--- START Source passage ---
The Company's General Retirement Plan provides participants benefits
after five years of service based on the average salary (the term salary being
equal to the amounts contained in the Salary column of the Summary
Compensation Table) for the final three years of employment and years in the
Plan at time of retirement. Normal retirement under the Plan is at age 65.
Plan benefits are subject to an offset for any Social Security benefits.
Benefits under the Plan may be reduced under certain provisions of the
Internal Revenue Code, as amended, and by salary deferrals under the Company's
deferred compensation plans (other than CODA contributions made under the
Savings Plan). Where any such limitations occur, the Company will pay (as an
operating expense) a retirement supplement to eligible executives designed to
maintain total retirement benefits at a formula level of the Plan. In order
to attract and retain executives, the Company provides supplemental retirement
benefits for executives who retire under the terms of the General Retirement
Plan and are at least 59 years of age, which increases the average salary by
the average of the highest three annual incentive awards out of the last five
consecutive years. The annual incentive amounts are equal to the amounts
shown in the Bonus column of the Summary Compensation Table. The current
age, years of credited service and compensation used to determine retirement
benefits for the above-named officers are as follows: Mr. Mitchell, 65 and 40
years of credit, $600,657; Mr. Davis, 64 and 39 years of credit, $439,250; Mr.
--- END Source passage ---
--- START Data segment ---
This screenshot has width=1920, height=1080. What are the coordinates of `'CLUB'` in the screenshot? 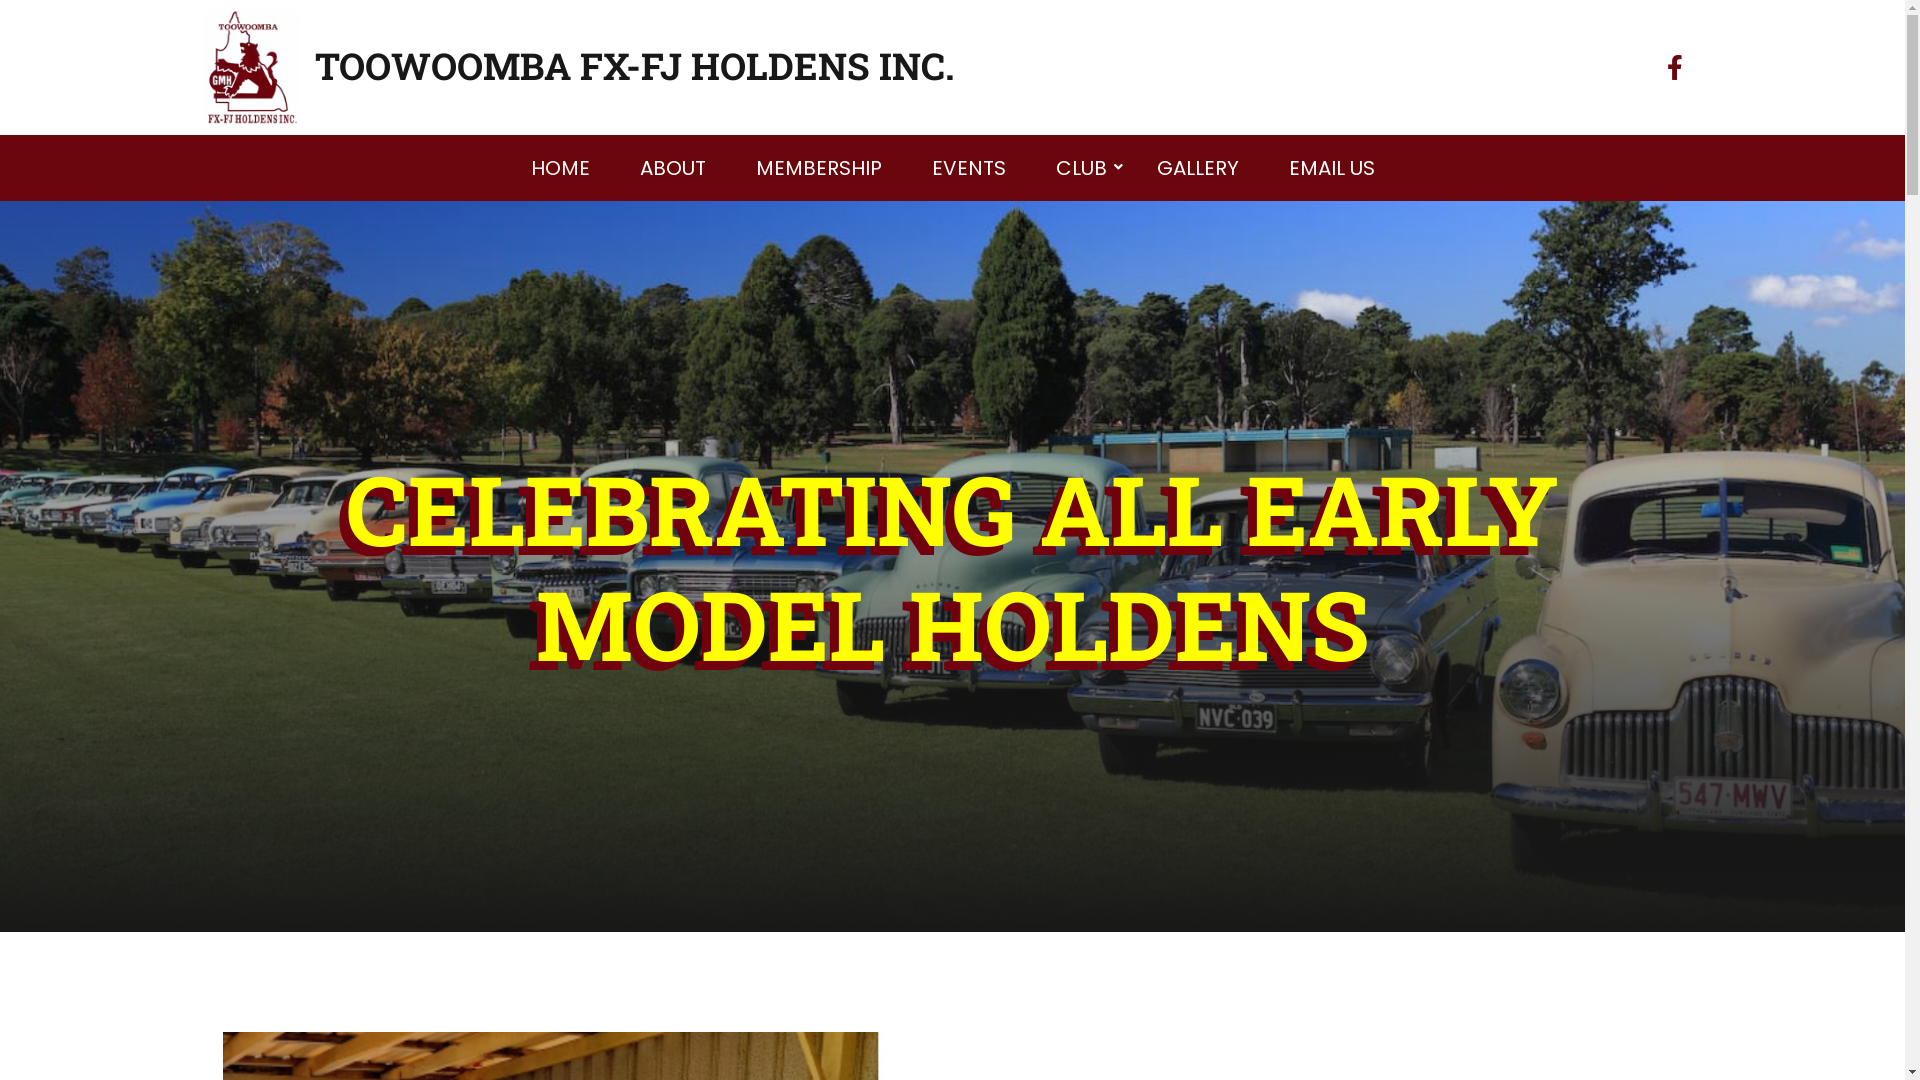 It's located at (1079, 167).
--- END Data segment ---
Required tasks:
a. According to the retirement plan passage, at what age does normal retirement under the Plan occur?
b. Pull the wording from the retirement plan passage verbatim, beginning at the words "The Company's General" and stopping after "Social Security benefits.".

Solutions for each task:
a. Age 65.

b.
The Company's General Retirement Plan provides participants benefits
after five years of service based on the average salary (the term salary being
equal to the amounts contained in the Salary column of the Summary
Compensation Table) for the final three years of employment and years in the
Plan at time of retirement. Normal retirement under the Plan is at age 65.
Plan benefits are subject to an offset for any Social Security benefits.